#### Exercise inputs ####
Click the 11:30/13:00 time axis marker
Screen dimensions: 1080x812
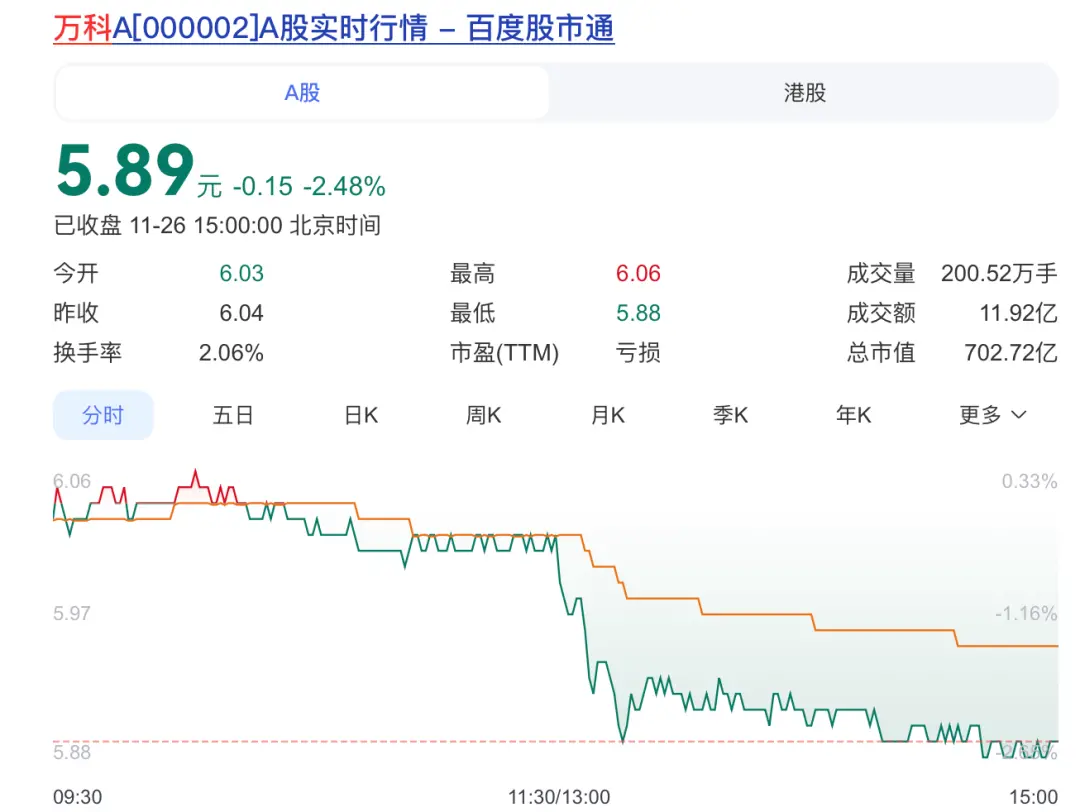pyautogui.click(x=559, y=796)
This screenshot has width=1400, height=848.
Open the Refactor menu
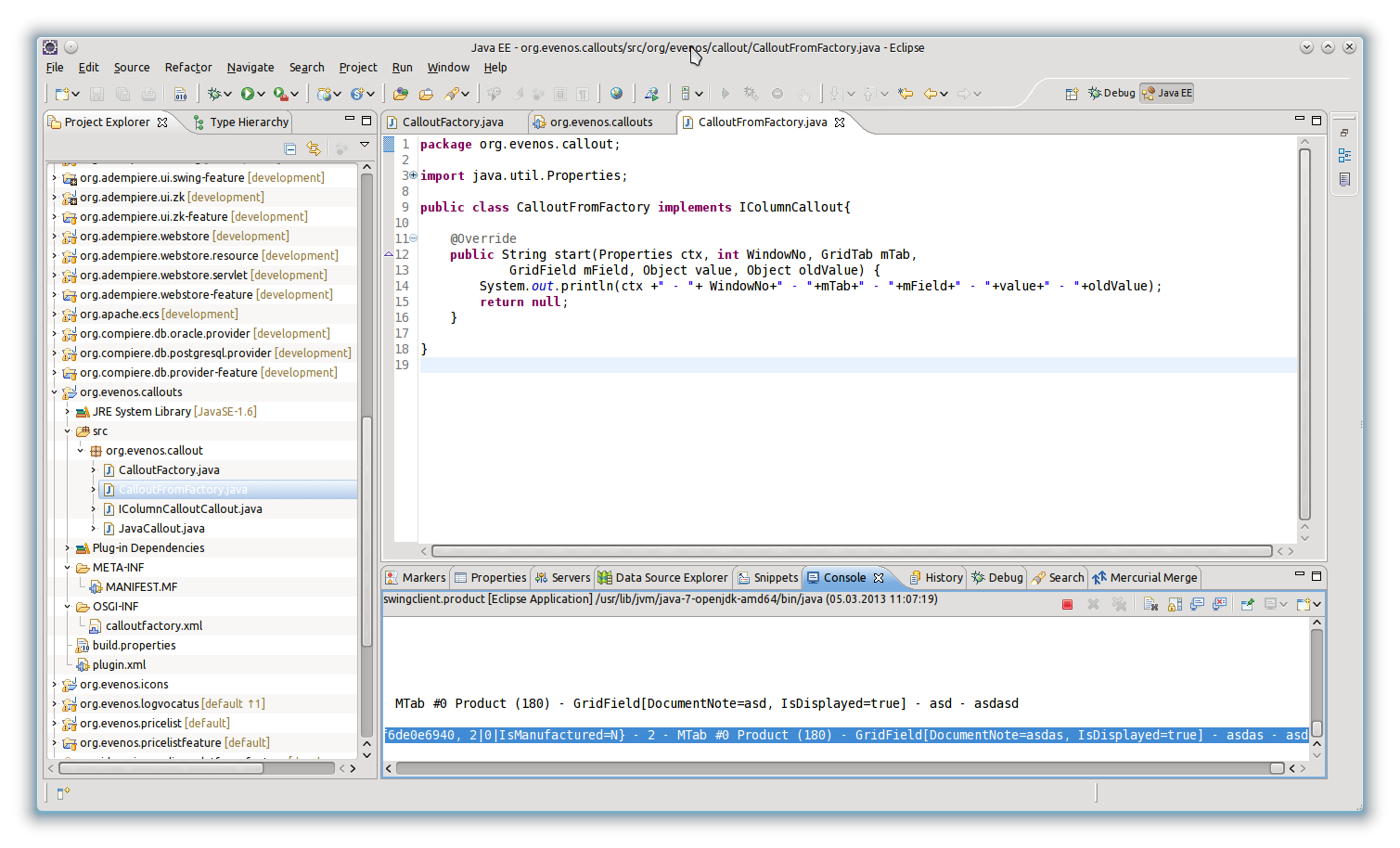coord(188,68)
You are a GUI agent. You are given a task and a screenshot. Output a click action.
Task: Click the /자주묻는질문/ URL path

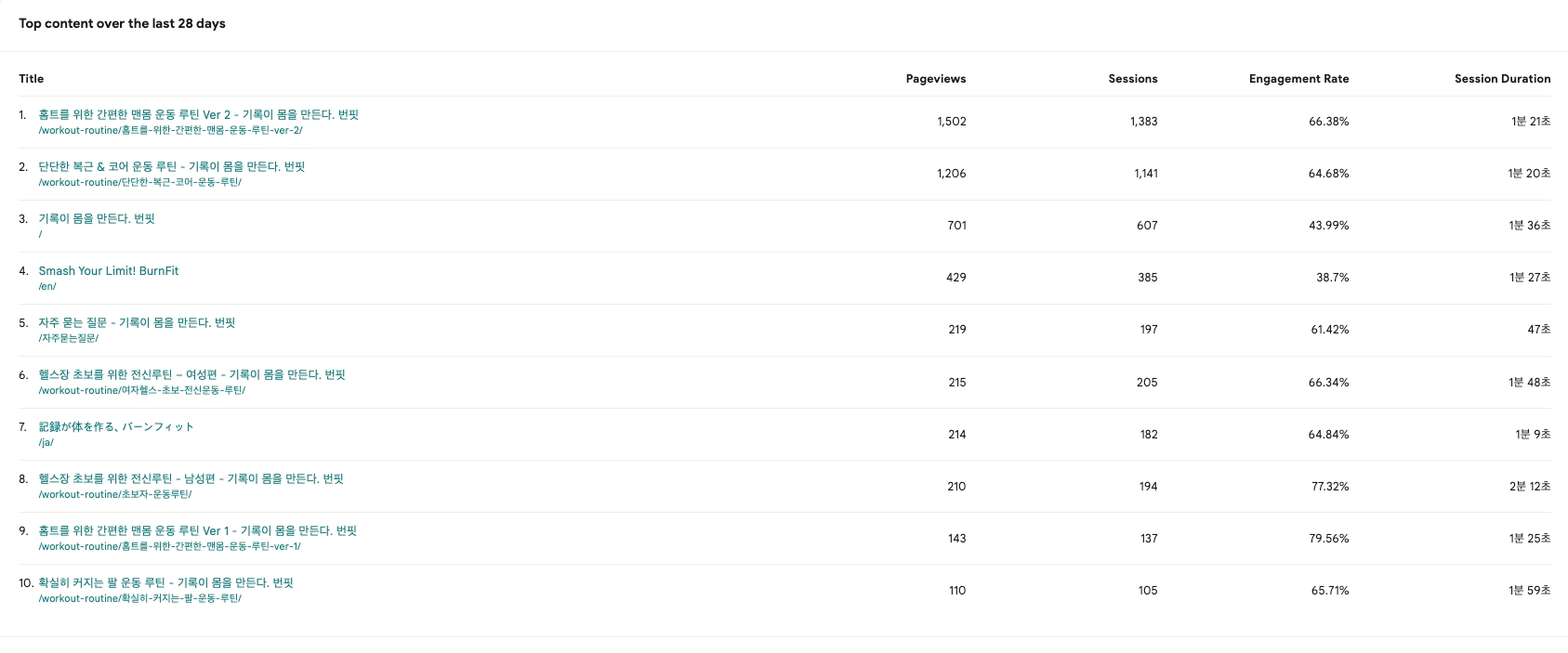[x=69, y=338]
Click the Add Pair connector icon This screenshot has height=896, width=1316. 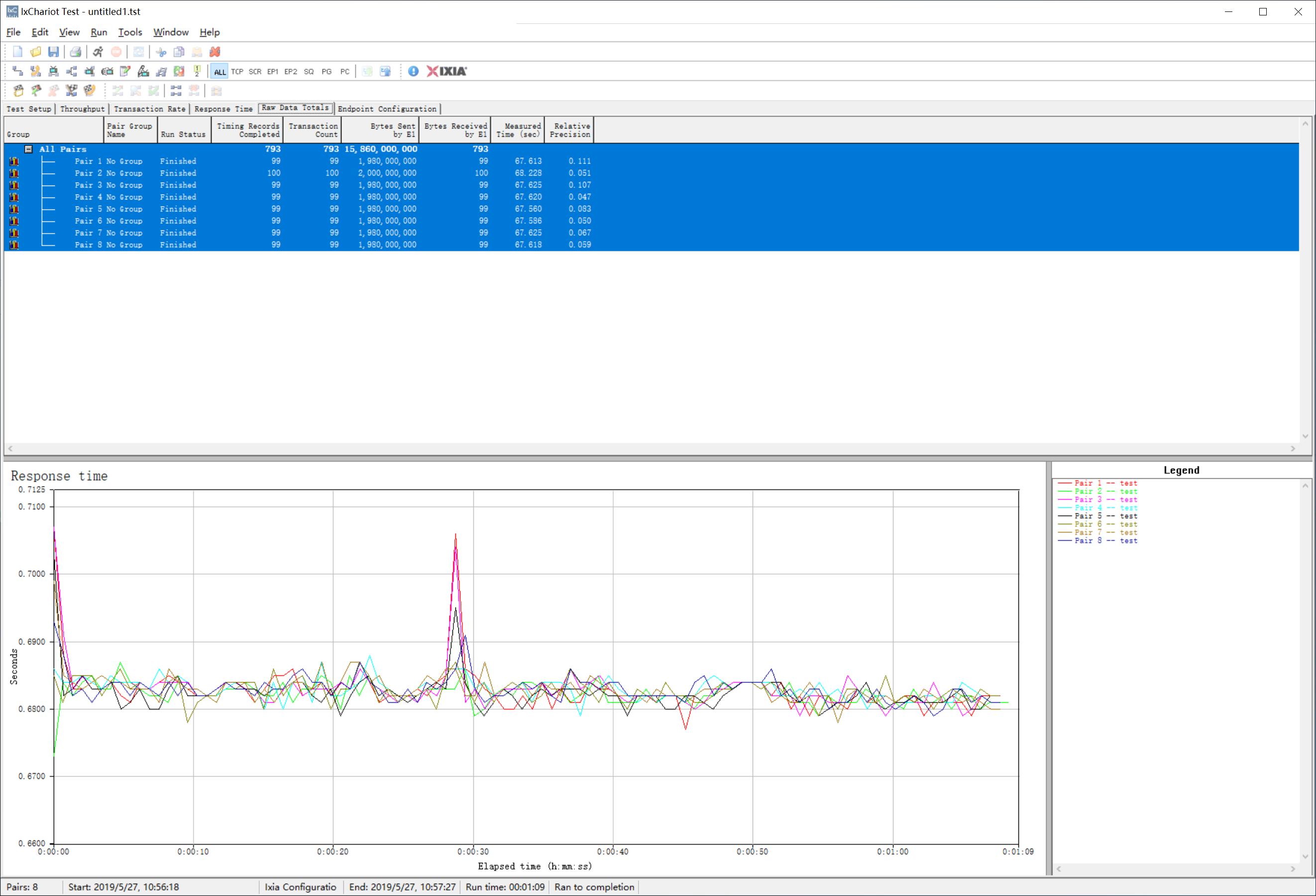(17, 71)
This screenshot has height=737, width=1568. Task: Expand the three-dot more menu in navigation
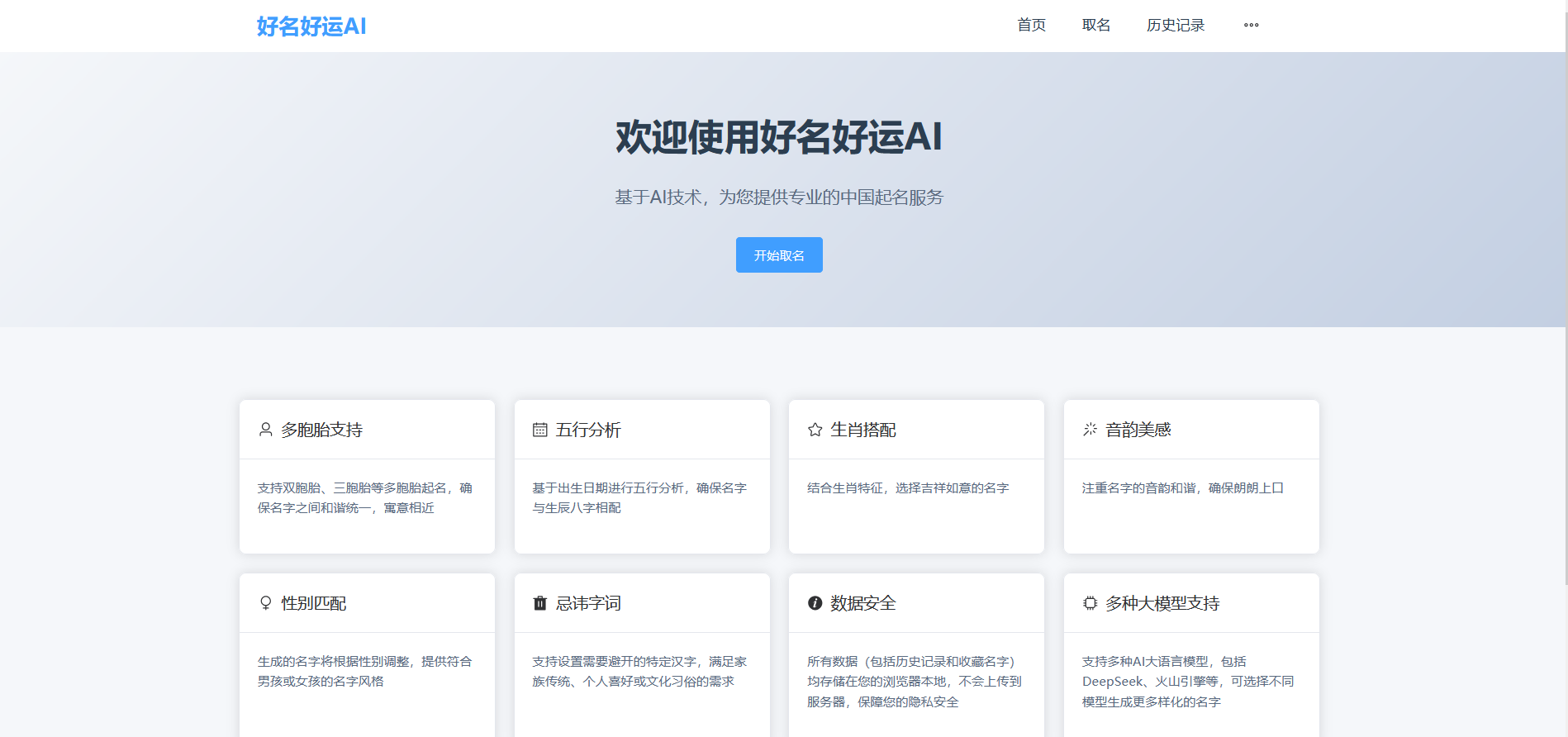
####
*Directions for this task*:
Locate every line of the material above that contains the word "menu" and copy each of those lines.

*Result of this exercise*:
Open the Refactor menu
This screenshot has height=737, width=1568. Task: Expand the three-dot more menu in navigation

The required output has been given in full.